[Given request] Reproduce the lines below verbatim, omitting the pictures.

## start Material to process

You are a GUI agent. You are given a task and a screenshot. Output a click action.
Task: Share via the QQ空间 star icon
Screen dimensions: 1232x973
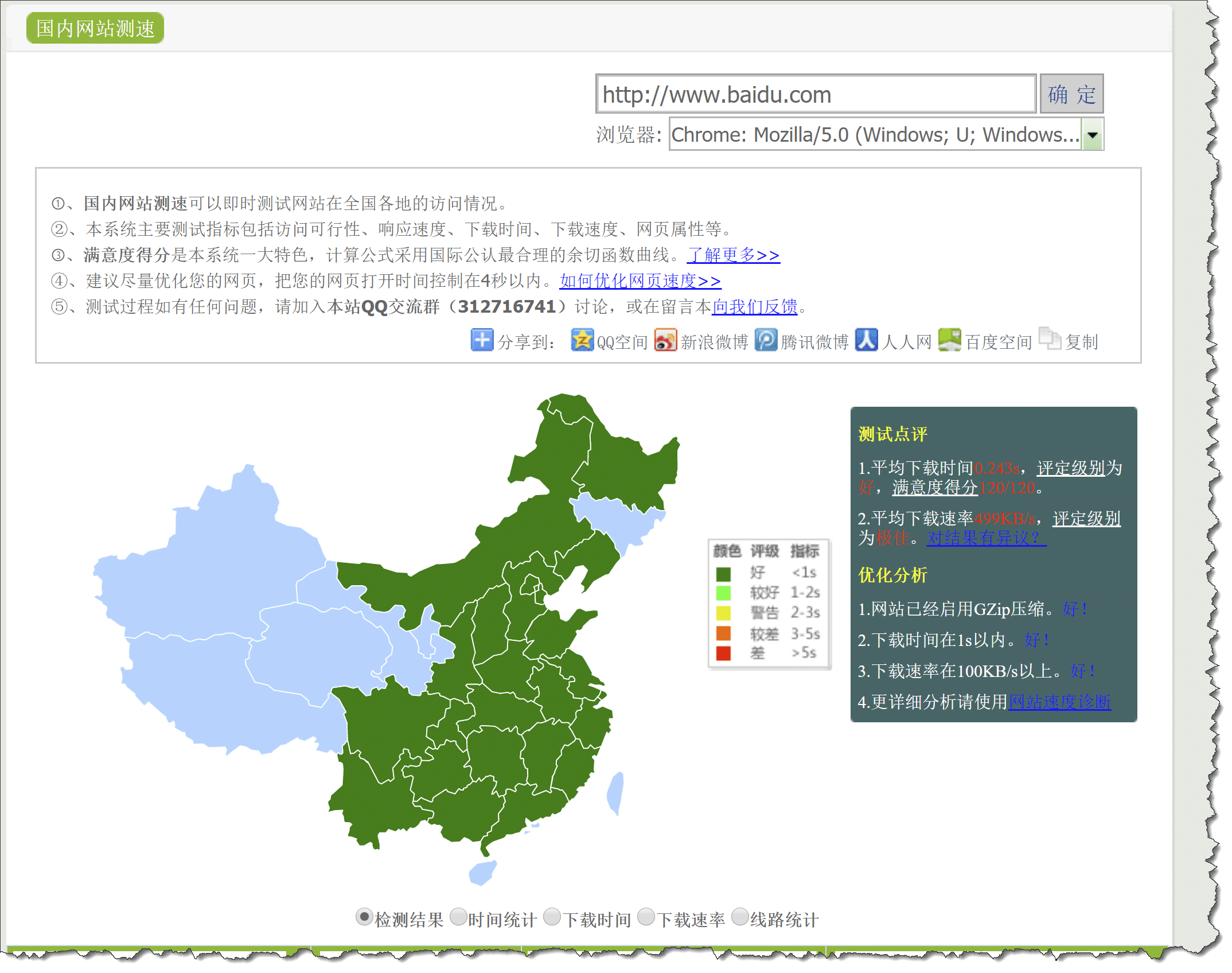[582, 340]
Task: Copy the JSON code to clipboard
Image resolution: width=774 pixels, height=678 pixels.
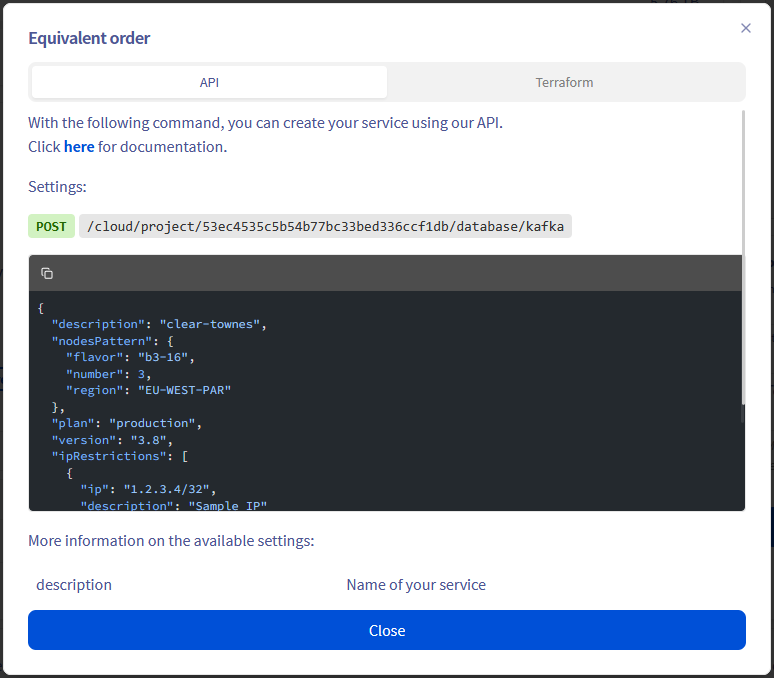Action: (x=47, y=273)
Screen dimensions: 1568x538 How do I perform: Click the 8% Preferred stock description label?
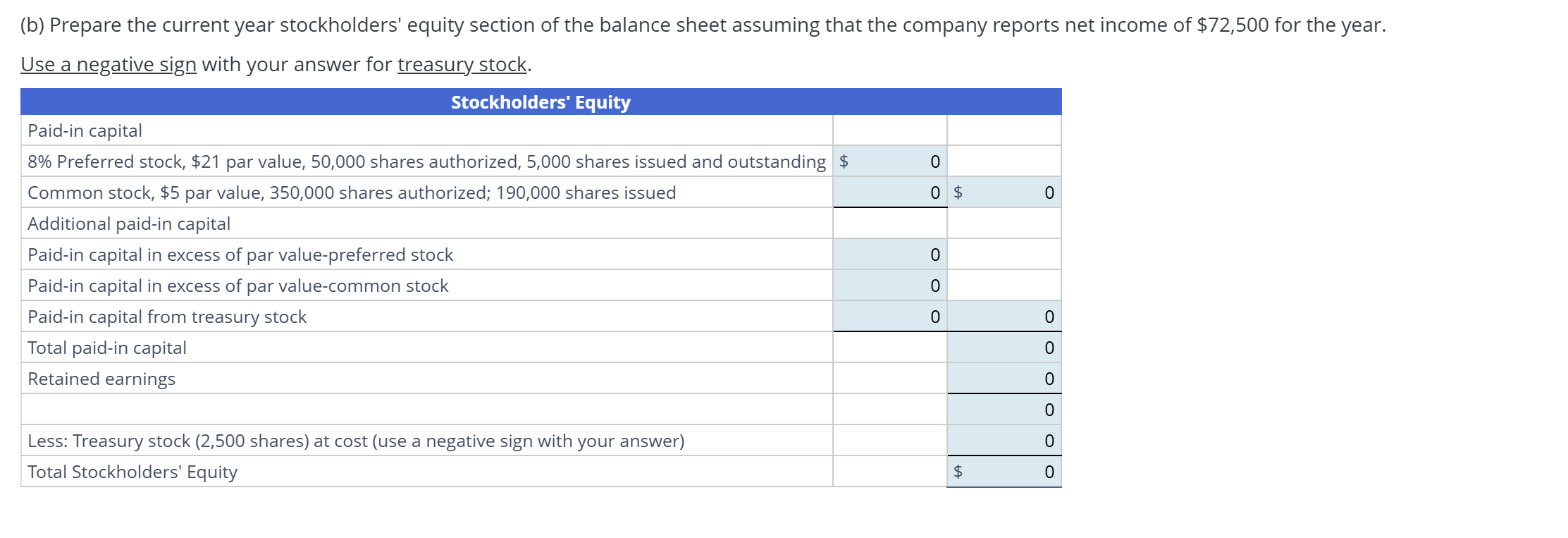[x=426, y=161]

## end Material to process

[The result]
You are a GUI agent. You are given a task and a screenshot. Output a click action.
Task: Share via the QQ空间 star icon
Screen dimensions: 1232x973
[582, 340]
Task: Copy the JSON code to clipboard
Image resolution: width=774 pixels, height=678 pixels.
Action: (x=47, y=273)
Screen dimensions: 1568x538 How do I perform: Click the 8% Preferred stock description label?
[x=426, y=161]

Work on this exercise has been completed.